Council bosses are considering putting up extra lighting in St James’s Street in Brighton after a sharp rise in late night attacks.
Residents and businesses have complained parts of the city’s gay district are poorly lit, making the area ripe for trouble.
Between October 2011 and September this year, the number of recorded violent crimes soared 40% from 85 to 120.
Last month a 36-year-old homeless man was left fighting for his life after a brutal beating.
After the attack police released grainy CCTV footage of two suspects travelling the wrong way up the street on a moped.
Violent hate crime has also rocketed in St James’s Street by 40% over the last year.
Council officers met with traders, community leaders and neighbourhood police to examine whether more lighting could help solve the problem.
Chris Cooke, the chair of the city’s LGBT Community Safety Forum, said it was “essential” that new street lights were installed as soon as possible.
He said: “The new functional lighting would have a dramatic impact on the street, making it that much brighter and hopefully that much safer. The ambient lighting we have at the moment is little more than useless.
“I firmly believe that brightly lit thoroughfares discourage antisocial behaviour. This is the first of many steps in rebuilding our neighbourhood and I am sure new lights would make St James’s Street much more inviting for residents, businesses and of course our visitors too.”

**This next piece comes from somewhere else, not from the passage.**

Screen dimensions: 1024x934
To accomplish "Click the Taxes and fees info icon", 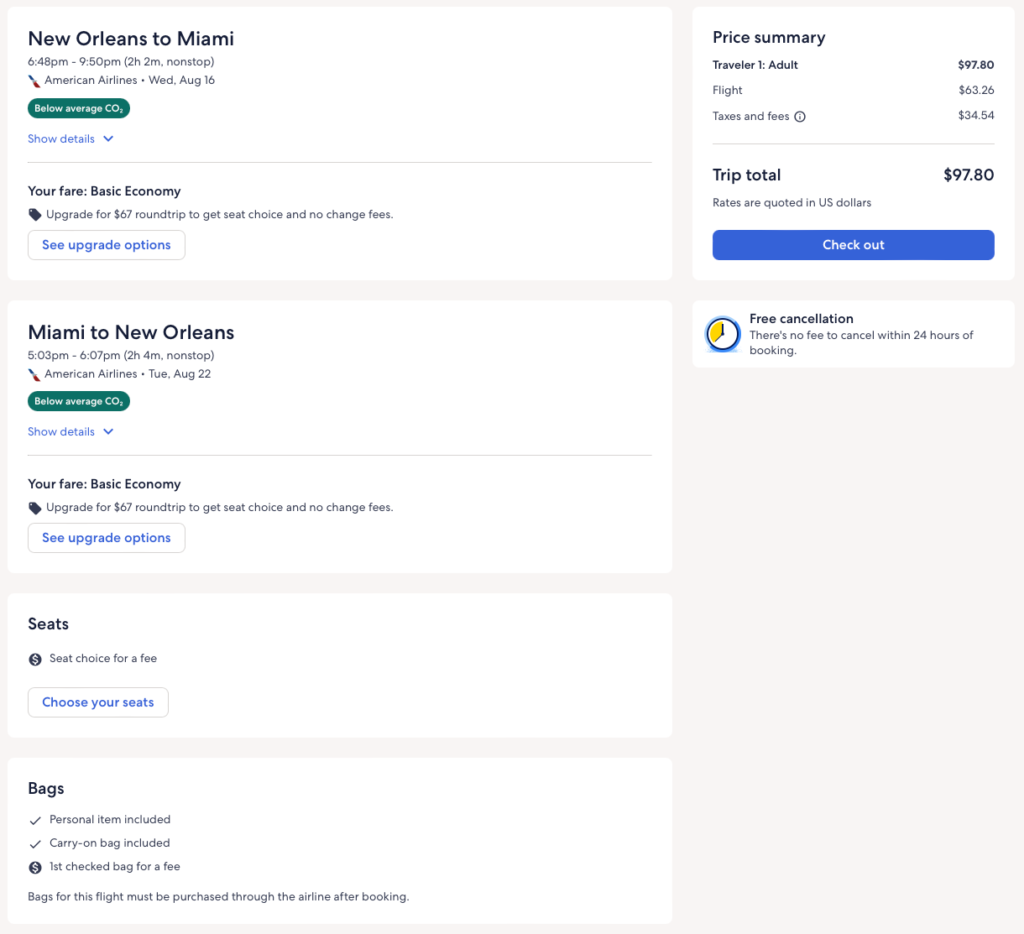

Community leaders are also calling for more CCTV cameras to deter and detect attackers.
A spokeswoman for Brighton and Hove City Council said no decision had yet been taken but that there had been “positive discussions” about the new lights.
Next month a meeting between police and community leaders will discuss possible solutions to St James’s Street’s problems.
It is hoped a new Local Action Team will be formed at the meeting after the last team was dissolved two years ago.
The meeting, which is open to anyone, will take place at 4pm on Wednesday December 5 at Dorset Gardens Methodist Church.